------ DATA RECORDS ------

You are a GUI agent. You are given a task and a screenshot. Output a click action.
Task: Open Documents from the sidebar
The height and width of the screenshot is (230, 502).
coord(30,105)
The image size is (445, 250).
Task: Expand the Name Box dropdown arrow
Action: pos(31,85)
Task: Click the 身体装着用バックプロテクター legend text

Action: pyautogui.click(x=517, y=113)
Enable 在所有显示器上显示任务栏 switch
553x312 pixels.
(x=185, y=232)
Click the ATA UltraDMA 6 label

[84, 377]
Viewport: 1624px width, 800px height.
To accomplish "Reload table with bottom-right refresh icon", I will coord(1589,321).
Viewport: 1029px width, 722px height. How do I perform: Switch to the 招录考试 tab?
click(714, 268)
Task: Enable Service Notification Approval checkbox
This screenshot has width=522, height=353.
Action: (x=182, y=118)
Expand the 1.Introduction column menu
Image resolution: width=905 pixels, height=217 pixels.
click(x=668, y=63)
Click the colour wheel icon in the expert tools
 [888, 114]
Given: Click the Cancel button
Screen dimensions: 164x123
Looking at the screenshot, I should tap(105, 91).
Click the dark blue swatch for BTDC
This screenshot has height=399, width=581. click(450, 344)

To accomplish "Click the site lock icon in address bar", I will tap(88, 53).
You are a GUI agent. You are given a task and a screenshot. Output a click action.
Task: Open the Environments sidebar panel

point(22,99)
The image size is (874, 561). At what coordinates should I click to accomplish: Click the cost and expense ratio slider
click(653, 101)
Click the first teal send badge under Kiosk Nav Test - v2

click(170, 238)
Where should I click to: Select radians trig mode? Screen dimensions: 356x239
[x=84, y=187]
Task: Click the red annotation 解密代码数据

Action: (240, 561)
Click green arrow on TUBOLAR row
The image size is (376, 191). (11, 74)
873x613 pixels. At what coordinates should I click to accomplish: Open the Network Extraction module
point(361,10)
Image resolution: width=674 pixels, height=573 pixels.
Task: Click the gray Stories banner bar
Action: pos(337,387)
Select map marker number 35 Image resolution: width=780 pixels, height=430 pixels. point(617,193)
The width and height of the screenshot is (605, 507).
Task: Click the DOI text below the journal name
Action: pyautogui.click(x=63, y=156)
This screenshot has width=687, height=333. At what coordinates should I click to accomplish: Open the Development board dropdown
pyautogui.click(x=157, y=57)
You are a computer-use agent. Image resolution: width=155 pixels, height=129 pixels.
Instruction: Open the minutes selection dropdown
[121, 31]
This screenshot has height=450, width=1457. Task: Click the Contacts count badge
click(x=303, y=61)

------

### ABOUT THIS TASK
The answer must be a single number: the count of lines in the listing that hold the string "will".

### RESULT OF THE TASK
2